At the launch on 10/12/2011 in Edinburgh the publisher praised the lovely syntax of these poems, some of which have appeared in PN Review, Smiths Knoll and The Rialto. The poet said that by writing poems about past events you remember in new ways, discover new things. He was careful about the I/persona overlap, but in these poems where the voice is the same throughout, the poet and persona can easily fuse. The subject matter's sorted into four broad sections: I) a wife's suicide; II) the husband's recovery; III) a father's death followed by the son's self-assessment; IV) More recovery, a mother's death, more self-assessment.

Section I begins with "Rupture", a somewhat deceptive piece in that it's unclear when or whether we leave Realism. I think it's best read as metaphor. A husband drives off the road, waking his wife. He keeps driving, "Skidded, round and round/ near a hundred times, dizzied out of our minds/ and when we stopped, facing back the way we'd come". Then we get "Overkill"

I thought of food parcels
to begin with, not any kind of poison.
All I can think of these days
is the degree of desperation:
six suicide packs. You only needed one.

"Solicitude" recounts events with equal directness

I married a woman who killed herself
...
My younger son looked for her in the stars
...
I wondered how on earth she would find us
if she ever came back. Leave message,
my sons said, in bottles and under stones
and in the earth where once she planted flowers.


And so they did. Message after message.

Like section I, section II starts obliquely. "Different kind of beast" is about a dog being found in clearing - the black dog "a stranger to me as I watched her". Depression is beginning to recede.

In "Stones and pebbles" he finds the stones that his wife had assembled in the hearth. In "Convalescence" he finds consolation in arranging stones. In "Husbandry", the raking of leaves is calming.

"Finally" ends section III. It is one of the poems about assessment

Those are the masts of ships moving above the corn.
I seem to have reached my destination, the end
of a pilgrimage whose beginnings are obscure

"Reckoning" in section IV is again about looking back, self-estimating a life - one of the few poems that consider choice. Should the persona stick or twist? And how long will this reckoning go on?

In earlier sections, poems like "Genealogies" and "Out of Step" parents don't come out of it well. Towards the end, parents make amends.
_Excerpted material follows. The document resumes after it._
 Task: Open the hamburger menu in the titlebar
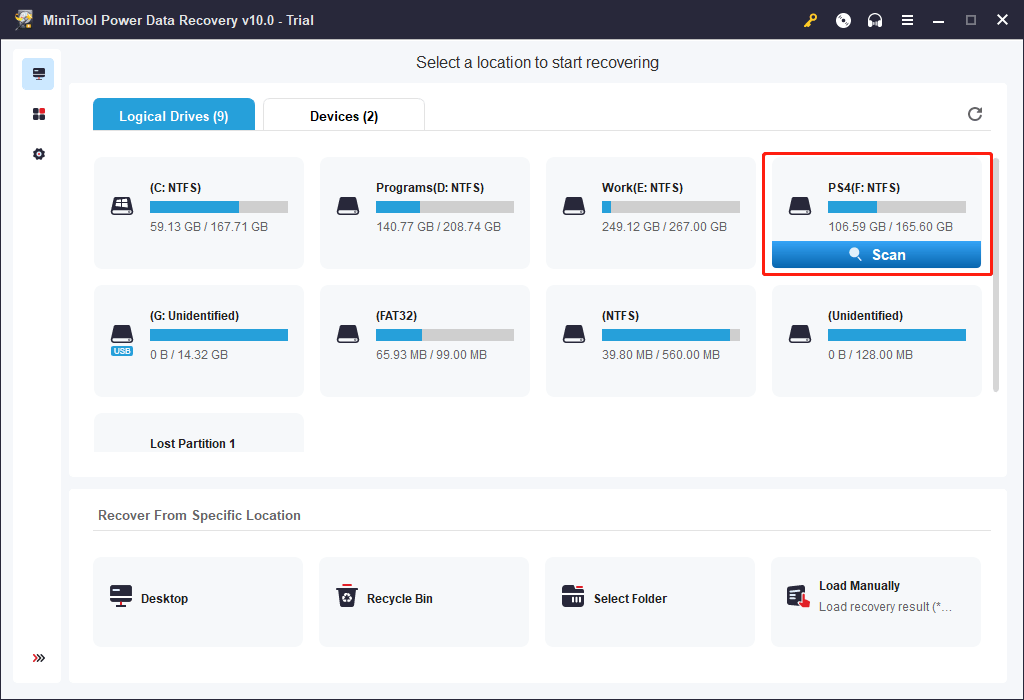pos(907,19)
The book ends with "Dying", about a mother's death, light becoming solid beyond the window.

We seemed to see these things together: she from her bed,
I standing by her, one hand with spread fingers on her back

(wasted now like the rest of her), the other pointing,
with amazement, I imagine, at these hints of glory.

The last line of the poem and book is

Will there be hints again when I go, or are these enough?

The previous poem, "Last Place", mentions that "a bright self would rise behind the dying one". The poem before that ,"Reckoning", wonders whether the poet's gone far enough, whether it's worth striving higher, further. Such pre-occupations are a timely end to a pamphlet that unsentimentally records the premonitions and aftermaths of life-changing events, youthful exuberance eclipsed by the responsibilities of parenthood and adult love.